Granted this is my first post on DW but......

For years I played in cover bands, and frankly I enjoyed the heck out of it. Did the whole wedding band thing for a while and was playing with a fantastic set of musicians with a book of well over 100 tunes, most of which were not familiar to me initially from a playing standpoint.

Everyone else in the band was in their 50s and 60s when I was in my 20s and 30s, so plenty of Beatles, Chuck Berry etc. which I have grown to love and appreciate.

It taught me how to play many different styles convincingly and play for the songs. No one was at these gigs to hear the drummer bust out chops and solos, they were there to dance their heads off and enjoy hearing tunes played in the way they remember them.

It taught me how to chart things out, how to follow on stage queues from the band for tunes I had no idea about, it taught me how to swing, how to play the slow blues, how to pace myself on tunes and most importantly how to hit the breaks, nail the endings and play for the song.

_MATERIAL_.
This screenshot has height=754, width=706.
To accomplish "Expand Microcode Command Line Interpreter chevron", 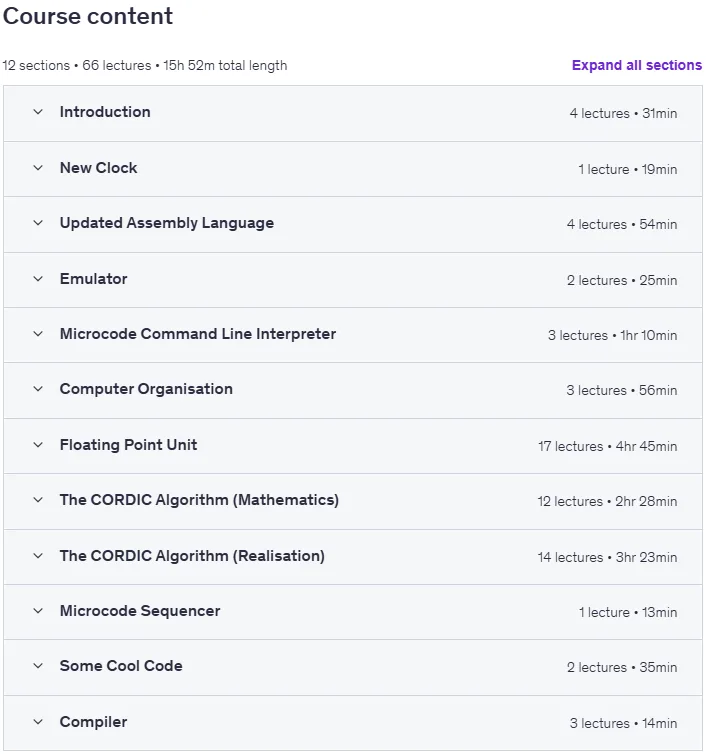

_TASKS FOR THIS EXERCISE_.
1. Summarize the forum post about playing in cover bands in two sentences.
2. Update the forum post about playing in cover bands by writing out the part that opens with the words "For years I" and closes with "love and appreciate.", replacing "wedding band" with "party band".
3. Take the forum post about playing in cover bands further, continuing it from its last sentence.
The material was taken from a different source.

_OUTPUTS_.
1. The writer spent years in cover bands, including a wedding band of much older musicians whose book held well over 100 tunes, most of them unfamiliar to the writer at first. That work taught the writer to play many styles convincingly, chart songs, follow cues on stage, swing, play slow blues, pace tunes, hit the breaks, nail endings and play for the song instead of showing off.

2.
For years I played in cover bands, and frankly I enjoyed the heck out of it. Did the whole party band thing for a while and was playing with a fantastic set of musicians with a book of well over 100 tunes, most of which were not familiar to me initially from a playing standpoint.

Everyone else in the band was in their 50s and 60s when I was in my 20s and 30s, so plenty of Beatles, Chuck Berry etc. which I have grown to love and appreciate.

3.
I think honestly the slow stuff is harder to nail when you are playing 30-60 song sets (yes 60......we did an annual Halloween party with a 60 and 30 song set). There is a lot of space to screw up in "Whiter Shade of Pale" etc......

I do remember several WTF moments when they would take a request for a song I didn't know.....it would lead to a 30 second panic with the bass player saying something like "....2 & 4, stright rock, sloshy hihats...think CCR and watch me for the breaks"......

As others have stated, every type of music you play will teach you something if you approach it with an open mind and especially if you take the time to learn the nuances vs. "I just need to plow through this"....

Good discussion......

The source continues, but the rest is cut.